Губернатор Енакиев и его друг. - Жандармский окружной начальник

  
   В первые же дни по приезде в Пермь меня очень занимала мысль о проделке вятской администрации с моим побегом. Кто и зачем это сделал?
   Зачем, - это мне было ясно: администрация расплачивалась со мною за язвительность стиля. Исправник мстил за жалобы на него губернатору, губернатор за жалобу министру, урядник за то, что постоянно оставался в дураках перед крестьянами. Мой побег и был, вероятно, состряпан после вызова урядника и совещания в Глазове, о чем мне говорил бисеровский старшина. Впоследствии, когда тайны архивов стали постепенно выходить на свет божий, в одном из сибирских журналов {"Сибирские вопросы".} были напечатаны выдержки из переписки "о государственном преступнике Короленко"*. Оказывается, что "во время пребывания в Глазовском уезде, в декабре месяце минувшего года Короленко самовольно отлучился из назначенного ему места жительства - Починка Березовского, при вершине Старицы Березовской, Бисеровской волости, и задержан был в селении Бисерове, отстоящем от названного Починка в 35 верстах".
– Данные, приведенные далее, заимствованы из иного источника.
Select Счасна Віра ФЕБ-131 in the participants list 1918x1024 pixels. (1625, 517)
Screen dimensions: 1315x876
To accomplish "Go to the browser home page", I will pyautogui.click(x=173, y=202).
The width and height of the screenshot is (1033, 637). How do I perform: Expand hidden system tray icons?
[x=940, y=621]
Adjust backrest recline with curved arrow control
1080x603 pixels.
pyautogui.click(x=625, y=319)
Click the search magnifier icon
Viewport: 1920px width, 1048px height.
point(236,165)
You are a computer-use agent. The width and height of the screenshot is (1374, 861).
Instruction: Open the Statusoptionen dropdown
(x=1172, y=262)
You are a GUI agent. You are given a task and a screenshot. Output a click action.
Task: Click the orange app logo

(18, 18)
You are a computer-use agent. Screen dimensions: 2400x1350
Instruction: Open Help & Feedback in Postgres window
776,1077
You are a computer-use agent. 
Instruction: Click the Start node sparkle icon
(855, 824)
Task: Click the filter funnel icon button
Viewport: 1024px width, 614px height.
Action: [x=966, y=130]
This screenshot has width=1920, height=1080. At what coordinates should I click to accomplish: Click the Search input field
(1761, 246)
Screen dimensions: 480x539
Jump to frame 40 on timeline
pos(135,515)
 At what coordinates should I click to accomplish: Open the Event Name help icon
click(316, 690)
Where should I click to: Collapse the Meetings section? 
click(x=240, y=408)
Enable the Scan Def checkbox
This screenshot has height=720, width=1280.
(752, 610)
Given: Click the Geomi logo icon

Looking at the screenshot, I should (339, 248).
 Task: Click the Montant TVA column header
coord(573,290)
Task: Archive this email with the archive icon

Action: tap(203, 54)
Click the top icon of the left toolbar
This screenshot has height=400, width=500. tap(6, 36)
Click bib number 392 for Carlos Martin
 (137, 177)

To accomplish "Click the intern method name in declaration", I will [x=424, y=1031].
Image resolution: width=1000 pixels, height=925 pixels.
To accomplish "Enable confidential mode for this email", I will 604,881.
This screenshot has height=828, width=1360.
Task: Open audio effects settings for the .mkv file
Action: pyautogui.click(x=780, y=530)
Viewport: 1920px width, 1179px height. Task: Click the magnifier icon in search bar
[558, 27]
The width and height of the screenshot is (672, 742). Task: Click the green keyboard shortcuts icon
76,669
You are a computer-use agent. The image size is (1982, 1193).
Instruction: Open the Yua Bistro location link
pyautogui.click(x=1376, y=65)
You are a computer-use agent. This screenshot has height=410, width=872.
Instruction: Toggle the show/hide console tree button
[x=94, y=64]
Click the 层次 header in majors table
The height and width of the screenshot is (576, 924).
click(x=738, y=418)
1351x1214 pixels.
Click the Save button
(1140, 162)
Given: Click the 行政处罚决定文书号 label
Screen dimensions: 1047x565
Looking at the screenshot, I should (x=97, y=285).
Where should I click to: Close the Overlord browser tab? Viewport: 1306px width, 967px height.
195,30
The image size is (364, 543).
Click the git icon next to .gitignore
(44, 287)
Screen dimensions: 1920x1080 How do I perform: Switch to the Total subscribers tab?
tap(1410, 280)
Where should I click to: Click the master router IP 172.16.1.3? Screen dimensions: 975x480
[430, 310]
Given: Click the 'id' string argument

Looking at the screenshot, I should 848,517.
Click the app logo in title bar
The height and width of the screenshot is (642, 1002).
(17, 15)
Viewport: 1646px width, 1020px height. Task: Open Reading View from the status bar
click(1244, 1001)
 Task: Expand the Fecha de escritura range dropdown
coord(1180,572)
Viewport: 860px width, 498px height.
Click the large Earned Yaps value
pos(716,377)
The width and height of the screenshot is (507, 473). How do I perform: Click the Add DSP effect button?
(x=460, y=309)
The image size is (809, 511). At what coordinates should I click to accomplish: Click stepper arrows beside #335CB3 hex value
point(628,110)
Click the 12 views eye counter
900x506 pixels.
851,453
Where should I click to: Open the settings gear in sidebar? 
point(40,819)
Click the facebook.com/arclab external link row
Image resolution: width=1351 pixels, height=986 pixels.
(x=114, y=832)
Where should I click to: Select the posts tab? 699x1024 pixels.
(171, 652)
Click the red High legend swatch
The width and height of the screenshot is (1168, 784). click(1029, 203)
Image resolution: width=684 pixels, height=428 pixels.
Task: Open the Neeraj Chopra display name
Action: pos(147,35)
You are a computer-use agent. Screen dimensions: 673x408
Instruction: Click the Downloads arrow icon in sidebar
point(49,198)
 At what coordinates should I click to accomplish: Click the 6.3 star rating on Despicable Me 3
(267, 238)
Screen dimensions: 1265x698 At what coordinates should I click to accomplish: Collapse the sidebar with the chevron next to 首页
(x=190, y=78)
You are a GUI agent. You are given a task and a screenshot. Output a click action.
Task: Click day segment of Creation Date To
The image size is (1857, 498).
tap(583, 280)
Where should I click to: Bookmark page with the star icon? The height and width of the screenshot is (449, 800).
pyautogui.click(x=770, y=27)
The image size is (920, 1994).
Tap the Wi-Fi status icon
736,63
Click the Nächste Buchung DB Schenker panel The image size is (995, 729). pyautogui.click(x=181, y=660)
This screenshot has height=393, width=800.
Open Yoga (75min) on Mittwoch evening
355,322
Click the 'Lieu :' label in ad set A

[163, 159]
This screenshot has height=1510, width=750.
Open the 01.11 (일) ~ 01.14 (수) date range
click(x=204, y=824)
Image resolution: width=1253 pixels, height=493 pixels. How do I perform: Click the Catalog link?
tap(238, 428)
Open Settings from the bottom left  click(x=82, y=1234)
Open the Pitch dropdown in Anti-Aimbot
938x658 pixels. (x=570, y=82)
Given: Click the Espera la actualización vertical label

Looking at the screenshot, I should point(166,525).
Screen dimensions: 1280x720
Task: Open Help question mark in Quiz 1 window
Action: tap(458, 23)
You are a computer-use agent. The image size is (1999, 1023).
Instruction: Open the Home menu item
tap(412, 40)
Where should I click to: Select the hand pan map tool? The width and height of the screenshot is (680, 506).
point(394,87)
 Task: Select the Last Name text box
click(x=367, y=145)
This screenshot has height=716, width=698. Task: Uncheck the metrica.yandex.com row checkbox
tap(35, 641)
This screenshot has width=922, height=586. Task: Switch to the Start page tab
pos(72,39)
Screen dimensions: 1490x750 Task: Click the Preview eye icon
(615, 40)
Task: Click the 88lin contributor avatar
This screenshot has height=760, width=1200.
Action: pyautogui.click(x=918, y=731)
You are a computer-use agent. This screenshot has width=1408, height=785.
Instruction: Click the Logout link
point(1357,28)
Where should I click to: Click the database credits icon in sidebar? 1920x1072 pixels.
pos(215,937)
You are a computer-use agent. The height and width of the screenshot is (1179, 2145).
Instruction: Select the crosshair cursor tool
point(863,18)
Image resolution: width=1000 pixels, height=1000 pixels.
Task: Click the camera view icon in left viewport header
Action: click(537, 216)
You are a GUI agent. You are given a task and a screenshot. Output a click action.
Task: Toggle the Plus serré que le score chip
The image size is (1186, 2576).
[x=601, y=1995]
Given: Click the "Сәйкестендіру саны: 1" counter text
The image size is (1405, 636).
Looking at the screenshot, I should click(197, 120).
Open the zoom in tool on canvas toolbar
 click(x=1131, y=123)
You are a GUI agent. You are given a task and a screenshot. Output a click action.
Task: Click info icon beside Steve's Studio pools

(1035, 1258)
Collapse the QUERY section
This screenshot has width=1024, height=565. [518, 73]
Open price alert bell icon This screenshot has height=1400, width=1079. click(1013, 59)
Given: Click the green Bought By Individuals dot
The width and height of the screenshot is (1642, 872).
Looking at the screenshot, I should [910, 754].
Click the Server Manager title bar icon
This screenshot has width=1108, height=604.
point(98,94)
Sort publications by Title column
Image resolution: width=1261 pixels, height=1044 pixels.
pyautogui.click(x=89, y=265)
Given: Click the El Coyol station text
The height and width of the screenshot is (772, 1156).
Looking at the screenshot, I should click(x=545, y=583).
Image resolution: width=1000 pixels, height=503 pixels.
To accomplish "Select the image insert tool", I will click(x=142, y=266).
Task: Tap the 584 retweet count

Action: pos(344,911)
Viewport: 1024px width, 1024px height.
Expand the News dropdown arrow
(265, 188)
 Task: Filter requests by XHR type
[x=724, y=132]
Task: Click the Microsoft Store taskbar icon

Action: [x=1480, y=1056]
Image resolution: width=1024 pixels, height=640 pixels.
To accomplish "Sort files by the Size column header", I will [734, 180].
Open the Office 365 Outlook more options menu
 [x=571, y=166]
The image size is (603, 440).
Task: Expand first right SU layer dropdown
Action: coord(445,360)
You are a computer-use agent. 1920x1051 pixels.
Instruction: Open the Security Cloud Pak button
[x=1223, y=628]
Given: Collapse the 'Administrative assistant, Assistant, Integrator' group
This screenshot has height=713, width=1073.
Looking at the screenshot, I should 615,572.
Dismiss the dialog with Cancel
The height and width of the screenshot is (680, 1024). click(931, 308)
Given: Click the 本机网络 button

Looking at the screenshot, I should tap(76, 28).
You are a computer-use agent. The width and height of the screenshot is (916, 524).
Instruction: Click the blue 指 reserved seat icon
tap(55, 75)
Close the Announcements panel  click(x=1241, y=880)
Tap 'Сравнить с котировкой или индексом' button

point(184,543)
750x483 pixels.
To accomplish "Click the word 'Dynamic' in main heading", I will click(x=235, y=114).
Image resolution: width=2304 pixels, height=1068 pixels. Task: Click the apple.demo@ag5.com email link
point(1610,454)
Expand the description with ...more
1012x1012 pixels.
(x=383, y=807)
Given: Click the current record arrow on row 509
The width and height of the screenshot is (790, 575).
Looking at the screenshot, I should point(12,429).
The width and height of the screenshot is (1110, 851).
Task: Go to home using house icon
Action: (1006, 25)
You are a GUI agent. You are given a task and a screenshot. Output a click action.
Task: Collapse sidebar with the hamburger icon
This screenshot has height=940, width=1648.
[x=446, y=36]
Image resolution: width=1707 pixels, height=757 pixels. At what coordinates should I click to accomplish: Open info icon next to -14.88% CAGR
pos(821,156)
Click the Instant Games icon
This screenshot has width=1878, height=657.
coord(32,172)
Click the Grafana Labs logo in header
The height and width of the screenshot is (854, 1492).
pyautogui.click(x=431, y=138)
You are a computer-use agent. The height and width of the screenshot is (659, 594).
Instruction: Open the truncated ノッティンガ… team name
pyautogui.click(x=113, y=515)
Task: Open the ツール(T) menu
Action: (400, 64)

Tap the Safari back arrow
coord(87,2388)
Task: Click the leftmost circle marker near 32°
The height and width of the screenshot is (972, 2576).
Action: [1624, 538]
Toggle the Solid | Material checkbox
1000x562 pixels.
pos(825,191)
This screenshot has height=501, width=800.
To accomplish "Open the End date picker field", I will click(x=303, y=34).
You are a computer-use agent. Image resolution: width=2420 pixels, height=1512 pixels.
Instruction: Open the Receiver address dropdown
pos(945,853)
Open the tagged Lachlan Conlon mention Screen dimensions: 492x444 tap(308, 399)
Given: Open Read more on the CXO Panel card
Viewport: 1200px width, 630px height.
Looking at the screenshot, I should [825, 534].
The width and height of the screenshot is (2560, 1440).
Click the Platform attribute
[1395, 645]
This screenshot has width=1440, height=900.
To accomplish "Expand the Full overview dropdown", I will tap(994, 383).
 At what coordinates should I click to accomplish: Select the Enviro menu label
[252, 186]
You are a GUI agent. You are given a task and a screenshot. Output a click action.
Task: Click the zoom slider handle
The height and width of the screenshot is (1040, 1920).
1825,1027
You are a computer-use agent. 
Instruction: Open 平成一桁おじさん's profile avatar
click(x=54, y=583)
   Читатель уже знает, что это была ложь. Я действительно отлучался для покупки сапожного товара, но не в Бисерово, а в ближайшее село Афанасьевское, никем при этом задержан не был и сам вернулся в Починки. Мне было очевидно, что это - распространительное толкование высочайшего указа и прямой подлог. Кто именно виновен в этом? Теперь мне кажется вероятным, что состряпано это урядником с благословения, пожалуй, Луки Сидоровича, но тогда я был уверен, что проделка не обошлась без санкции и губернатора Тройницкого *. Впрочем, и теперь я считаю это вероятным. Брат писал мне впоследствии, что некий член крестьянского присутствия Иванов жаловался губернатору на беспокойного ссыльного, который пишет крестьянам жалобы на притеснения местных сельских заправил и администраторов. Я оказывался, таким образом, "беспокойным человеком", а указ 8 августа 1878 года давал такое соблазнительное оружие для укрощения моего вредного влияния!.. Возможно, что губернатор посмотрел сквозь пальцы на "благонамеренный" подлог исправника.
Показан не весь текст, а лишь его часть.